3500 BCE: Humans invent the wheel. 2019 CE: Humans add legs to the wheels. Hyundai unveiled their new concept vehicle, called Elevate, which features articulated legs to crawl over rocky or rough terrain (image above). At the base of the legs are a set of four wheels, meaning the vehicle can also drive “like normal” too.
"When a tsunami or earthquake hits, current rescue vehicles can only deliver first responders to the edge of the debris field. They have to go the rest of the way by foot. Elevate can drive to the scene and climb right over flood debris or crumbled concrete," John Suh, vice president and head of Hyundai's Center for Robotic-Augmented Design in Living Experiences, said in a statement.

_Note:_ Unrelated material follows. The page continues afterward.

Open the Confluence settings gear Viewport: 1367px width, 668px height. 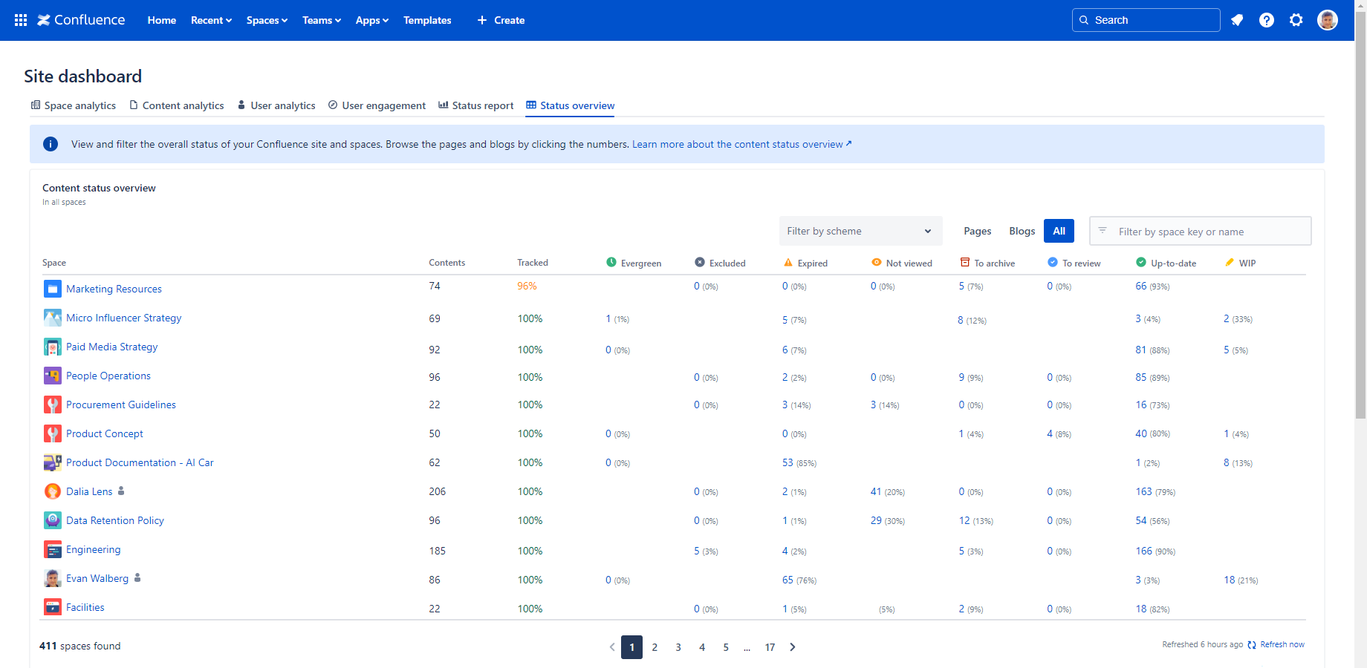[x=1296, y=20]
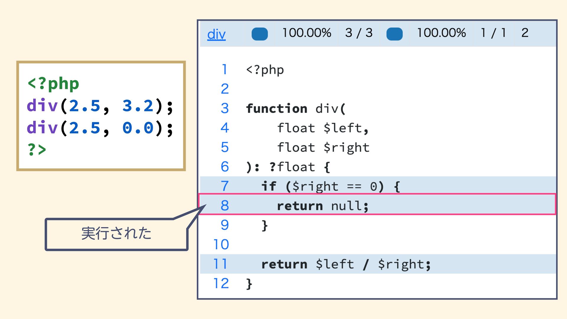Click the first blue coverage bar
The width and height of the screenshot is (567, 319).
pyautogui.click(x=260, y=34)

You might assume a toilet doesn’t need to be smart to do its job, but you’re wrong, apparently. Kohler, a company founded in 1873, has unveiled a super high-tech “intelligent toilet”. The Numi 2.0 Intelligent Toilet (above) can be synced up with Amazon Alexa to follow voice commands – presumably: “flush” – as well as “personalized cleansing and dryer functions”, a heated seat, and built-in speakers.

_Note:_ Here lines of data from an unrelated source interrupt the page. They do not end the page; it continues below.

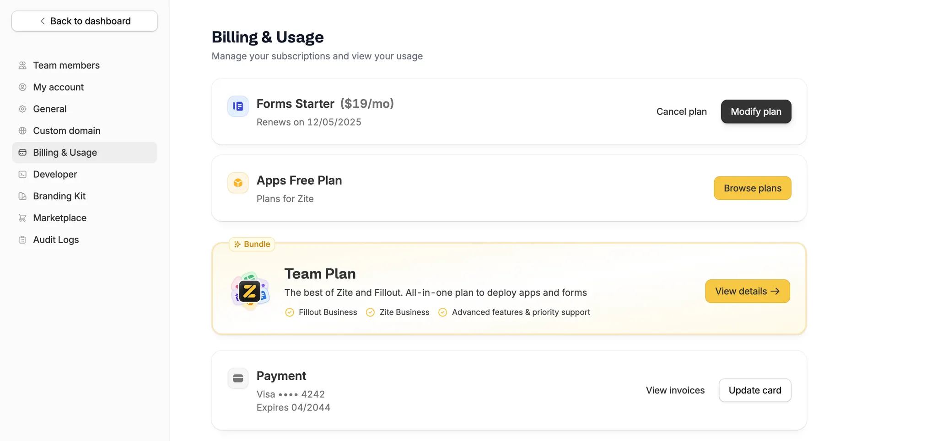The width and height of the screenshot is (937, 441).
Task: Click the Zite Business checkmark
Action: click(370, 312)
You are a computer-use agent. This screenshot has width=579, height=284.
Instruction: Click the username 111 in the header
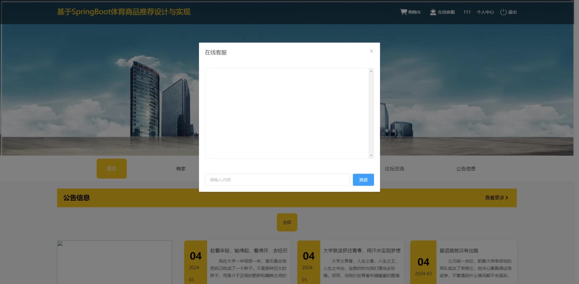coord(467,12)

Freshly Baked Bread Vending Machines
The future, apparently, is a world dotted with bread-baking robots.
The Wilkinson Baking Company showed off their proud creation, BreadBot, at CES this week. It’s a nifty-looking machine that can mix, knead, proof, and bake a batch of dry ingredients and whip them up into a freshly baked loaf. At full capacity, it can produce an impressive 10 loaves per hour and yields a maximum of 235 loaves per day.
BreadBot will trial in a number of grocery stores in the US later this year, hoping to provide an alternative to mass-produced bread stuffed full of preservatives.
Exosuits are no longer just the stuff of video games, even consumer electronic brands are starting to jump on the bandwagon. Korean electronics company LG debuted its revamped CLOi SuitBot, a wearable powered robotic aid to help people with lifting heavy objects. Charge it up for one hour and the wearer will be assisted for four hours.